▶ Material for this exercise
************

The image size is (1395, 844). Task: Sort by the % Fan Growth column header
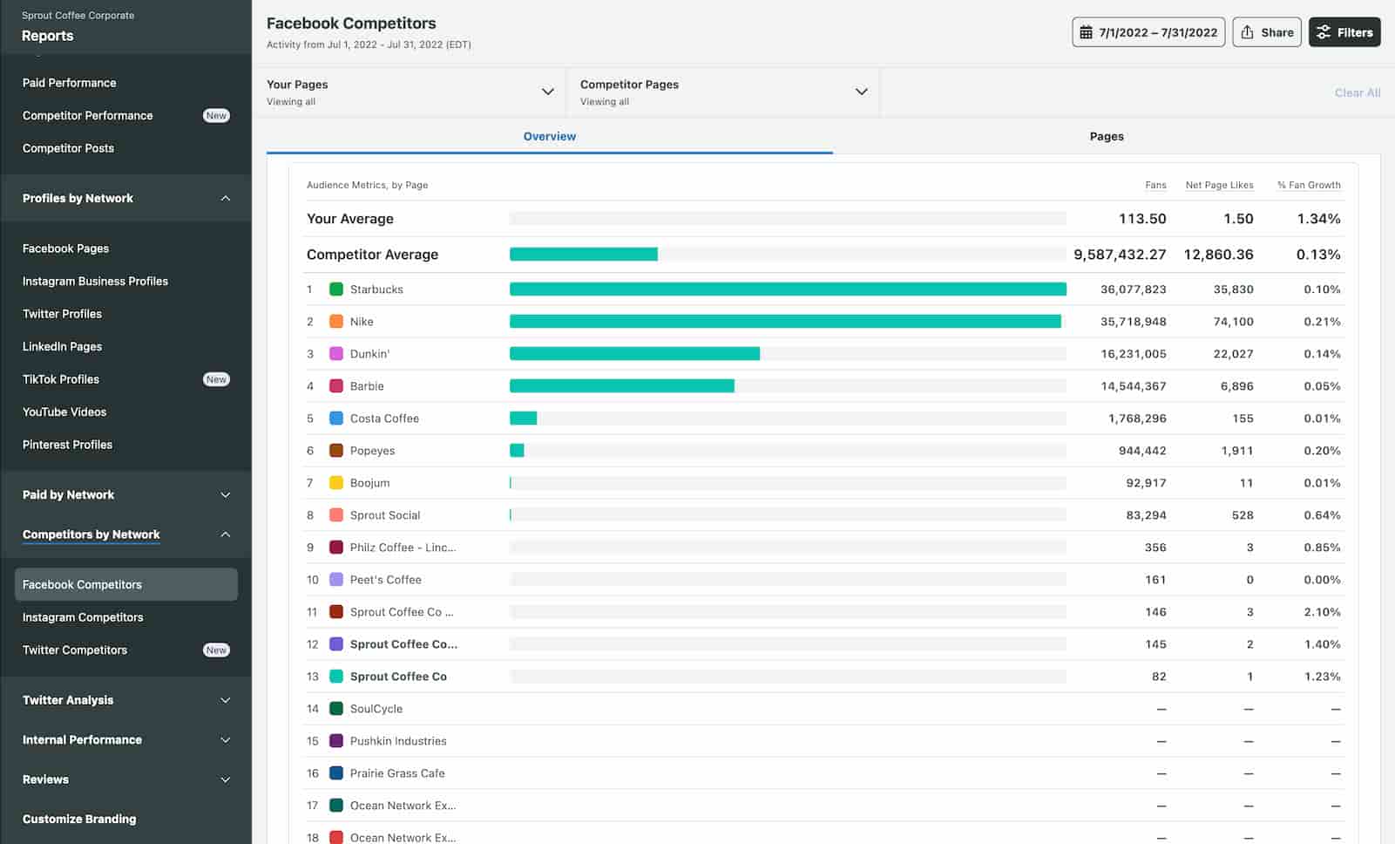[x=1309, y=185]
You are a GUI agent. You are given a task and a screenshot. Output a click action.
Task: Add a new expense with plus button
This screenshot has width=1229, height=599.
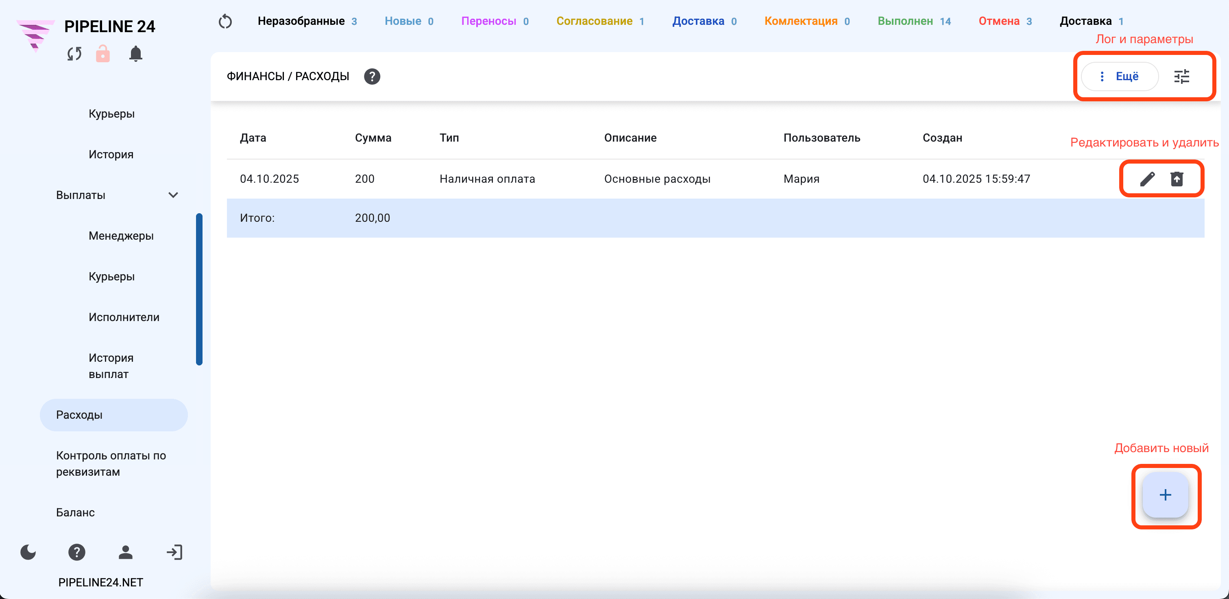tap(1165, 495)
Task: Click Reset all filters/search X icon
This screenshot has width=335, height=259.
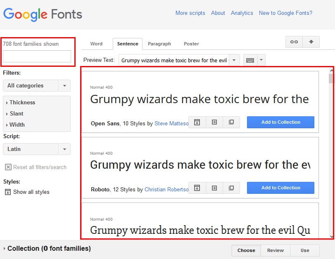Action: (8, 167)
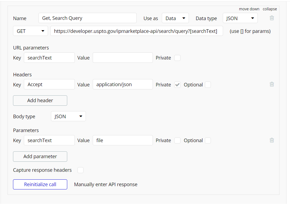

************

▶ Exercise task
Count the lines in the rows above that contain the string "width", with case counting. Reply with the number alone.

▶ Solution for this problem
2